Cassia (Cinnamomum aromaticum, synonym C. cassia) is an evergreen tree native to southern China and mainland Southeast Asia west to Myanmar. The Cassia tree grows to 10-15 m tall, with greyish bark, and hard elongated leaves 10-15 cm long, that have a decidedly reddish colour when young.
Like its close relative, Cinnamon (Cinnamomum zeylanicum, also known as “true cinnamon” or “Ceylon cinnamon”), it is used primarily for its aromatic bark, which is used as a spice, often and confusingly, under the culinary name of “cinnamon”. The buds are also used as a spice, especially in modern India and once in Ancient Rome.
It is the dried bark of cassia which is used as a spice. Cassia’s flavour, however, is less delicate than that of true cinnamon; for this reason the less expensive cassia is sometimes called “bastard cinnamon”.
Most of the spice sold as cinnamon in the United States and Canada (where true cinnamon is still generally unknown) is actually cassia. In some cases, cassia is labeled “Chinese cinnamon” to distinguish it from the more expensive true cinnamon (Cinnamomum zeylanicum), which is the preferred form of the spice used in Mexico and Europe. “Indonesian cinnamon” can also refer to Cinnamomum burmannii, which is also commonly sold in the United States, labeled only as cinnamon.

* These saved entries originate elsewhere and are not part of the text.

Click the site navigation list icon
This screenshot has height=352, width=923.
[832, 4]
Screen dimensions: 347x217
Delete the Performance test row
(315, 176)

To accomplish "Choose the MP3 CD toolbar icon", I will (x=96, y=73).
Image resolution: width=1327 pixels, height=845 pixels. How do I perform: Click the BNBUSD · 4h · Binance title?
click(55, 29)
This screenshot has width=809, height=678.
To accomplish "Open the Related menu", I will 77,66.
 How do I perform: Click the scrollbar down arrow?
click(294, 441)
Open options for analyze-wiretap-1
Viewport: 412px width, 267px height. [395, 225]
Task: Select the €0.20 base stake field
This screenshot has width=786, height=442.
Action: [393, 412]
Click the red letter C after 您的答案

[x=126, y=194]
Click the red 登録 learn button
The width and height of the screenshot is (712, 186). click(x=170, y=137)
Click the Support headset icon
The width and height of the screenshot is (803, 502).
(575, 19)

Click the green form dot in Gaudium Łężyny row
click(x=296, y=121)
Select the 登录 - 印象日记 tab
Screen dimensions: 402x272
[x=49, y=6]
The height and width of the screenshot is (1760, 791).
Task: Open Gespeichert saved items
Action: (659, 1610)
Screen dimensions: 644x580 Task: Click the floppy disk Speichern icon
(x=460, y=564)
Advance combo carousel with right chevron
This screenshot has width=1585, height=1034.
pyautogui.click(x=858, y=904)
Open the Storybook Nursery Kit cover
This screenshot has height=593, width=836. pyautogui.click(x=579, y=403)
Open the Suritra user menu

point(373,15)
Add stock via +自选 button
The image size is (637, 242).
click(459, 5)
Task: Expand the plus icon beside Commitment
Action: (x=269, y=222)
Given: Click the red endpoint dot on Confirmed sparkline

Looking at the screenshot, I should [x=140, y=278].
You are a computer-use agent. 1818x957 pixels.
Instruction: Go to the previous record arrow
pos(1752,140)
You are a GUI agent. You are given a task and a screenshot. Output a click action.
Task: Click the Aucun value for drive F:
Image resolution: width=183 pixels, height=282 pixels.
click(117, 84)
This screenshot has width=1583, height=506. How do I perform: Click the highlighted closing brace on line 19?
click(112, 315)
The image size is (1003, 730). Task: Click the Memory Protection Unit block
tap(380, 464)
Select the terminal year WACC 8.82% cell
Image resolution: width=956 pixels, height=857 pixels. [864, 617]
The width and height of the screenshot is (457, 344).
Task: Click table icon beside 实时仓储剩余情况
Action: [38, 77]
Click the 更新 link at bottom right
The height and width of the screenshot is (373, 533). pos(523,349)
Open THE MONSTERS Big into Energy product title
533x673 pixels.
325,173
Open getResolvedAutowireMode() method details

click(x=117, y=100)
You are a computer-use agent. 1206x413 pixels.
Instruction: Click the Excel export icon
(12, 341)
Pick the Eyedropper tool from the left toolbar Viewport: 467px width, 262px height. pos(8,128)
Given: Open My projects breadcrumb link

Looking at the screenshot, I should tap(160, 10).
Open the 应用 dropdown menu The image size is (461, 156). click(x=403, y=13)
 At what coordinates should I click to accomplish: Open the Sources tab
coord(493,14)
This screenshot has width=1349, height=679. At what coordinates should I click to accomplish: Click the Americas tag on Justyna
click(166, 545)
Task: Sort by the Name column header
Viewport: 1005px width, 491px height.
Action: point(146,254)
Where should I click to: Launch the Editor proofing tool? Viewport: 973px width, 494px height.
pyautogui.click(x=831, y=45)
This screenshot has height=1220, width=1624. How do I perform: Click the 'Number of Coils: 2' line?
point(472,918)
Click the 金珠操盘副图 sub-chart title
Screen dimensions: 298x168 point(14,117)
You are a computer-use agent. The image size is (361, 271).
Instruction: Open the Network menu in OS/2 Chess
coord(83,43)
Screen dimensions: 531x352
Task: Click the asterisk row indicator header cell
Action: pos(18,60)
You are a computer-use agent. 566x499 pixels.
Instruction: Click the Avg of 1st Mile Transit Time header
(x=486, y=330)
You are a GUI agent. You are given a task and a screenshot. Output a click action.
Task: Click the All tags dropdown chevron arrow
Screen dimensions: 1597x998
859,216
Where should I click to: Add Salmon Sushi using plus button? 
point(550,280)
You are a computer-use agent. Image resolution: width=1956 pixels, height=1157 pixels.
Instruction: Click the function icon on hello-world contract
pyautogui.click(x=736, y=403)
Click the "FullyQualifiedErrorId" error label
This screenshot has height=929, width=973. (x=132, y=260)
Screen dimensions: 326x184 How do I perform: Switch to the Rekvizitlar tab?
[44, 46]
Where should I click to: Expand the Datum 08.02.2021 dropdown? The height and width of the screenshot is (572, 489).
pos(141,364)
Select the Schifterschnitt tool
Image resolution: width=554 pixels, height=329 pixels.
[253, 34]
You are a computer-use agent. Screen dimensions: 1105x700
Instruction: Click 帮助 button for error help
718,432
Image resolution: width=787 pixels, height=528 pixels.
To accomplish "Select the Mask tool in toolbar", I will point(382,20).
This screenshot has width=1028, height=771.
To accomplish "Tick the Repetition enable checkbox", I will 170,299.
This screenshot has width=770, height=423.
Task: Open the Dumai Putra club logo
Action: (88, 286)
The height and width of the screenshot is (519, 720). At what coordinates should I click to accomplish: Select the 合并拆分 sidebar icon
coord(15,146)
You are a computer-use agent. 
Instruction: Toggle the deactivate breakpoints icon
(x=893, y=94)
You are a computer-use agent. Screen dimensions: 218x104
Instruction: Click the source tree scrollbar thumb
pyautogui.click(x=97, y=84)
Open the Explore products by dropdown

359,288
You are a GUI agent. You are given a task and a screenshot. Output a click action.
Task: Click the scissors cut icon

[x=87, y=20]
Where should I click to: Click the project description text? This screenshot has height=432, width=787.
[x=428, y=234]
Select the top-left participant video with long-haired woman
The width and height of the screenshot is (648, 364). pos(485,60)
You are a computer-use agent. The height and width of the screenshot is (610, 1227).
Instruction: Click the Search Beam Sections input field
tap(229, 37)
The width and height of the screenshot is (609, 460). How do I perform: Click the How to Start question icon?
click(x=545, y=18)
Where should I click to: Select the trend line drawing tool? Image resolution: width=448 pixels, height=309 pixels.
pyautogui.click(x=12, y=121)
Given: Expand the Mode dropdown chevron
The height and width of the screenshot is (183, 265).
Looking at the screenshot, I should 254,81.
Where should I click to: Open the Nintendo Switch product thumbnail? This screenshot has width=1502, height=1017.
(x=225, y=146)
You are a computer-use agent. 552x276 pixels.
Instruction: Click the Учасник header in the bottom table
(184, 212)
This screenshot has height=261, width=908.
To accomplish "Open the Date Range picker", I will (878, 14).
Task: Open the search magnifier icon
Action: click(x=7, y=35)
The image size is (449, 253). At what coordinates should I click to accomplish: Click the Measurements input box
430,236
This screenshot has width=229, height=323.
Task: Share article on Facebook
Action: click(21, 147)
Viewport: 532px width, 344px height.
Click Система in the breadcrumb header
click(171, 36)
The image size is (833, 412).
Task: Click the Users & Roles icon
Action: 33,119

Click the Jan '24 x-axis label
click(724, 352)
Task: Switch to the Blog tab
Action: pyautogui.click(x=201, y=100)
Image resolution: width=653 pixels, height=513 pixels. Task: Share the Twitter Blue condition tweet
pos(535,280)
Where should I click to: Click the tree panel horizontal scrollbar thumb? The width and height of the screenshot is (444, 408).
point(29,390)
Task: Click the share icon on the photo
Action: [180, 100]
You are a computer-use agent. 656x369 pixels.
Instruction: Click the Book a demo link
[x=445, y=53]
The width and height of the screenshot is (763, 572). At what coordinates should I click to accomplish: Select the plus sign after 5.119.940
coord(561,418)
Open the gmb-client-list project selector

Cassia bark (both powdered and in whole, or “stick” form) is used as a flavouring agent, for sweets, desserts, baked goods, and meat; it is specified in many curry recipes, where cinnamon is less suitable. Cassia is sometimes added to true cinnamon but is a much thicker, coarser product. Cassia is sold as pieces of bark (as is this product) or as neat quills or sticks. Cassia sticks can be distinguished from true Cinnamon sticks in the following manner: Cinnamon sticks have many thin layers and can easily be made into powder using a coffee or spice grinder, whereas Cassia sticks are extremely hard, are usually made up of one thick layer and can break an electric spice or coffee grinder if one attempts to grind them without first breaking them into very small pieces.
Cassia buds, although rare, are also occasionally used as a spice. They resemble cloves in appearance and flavour.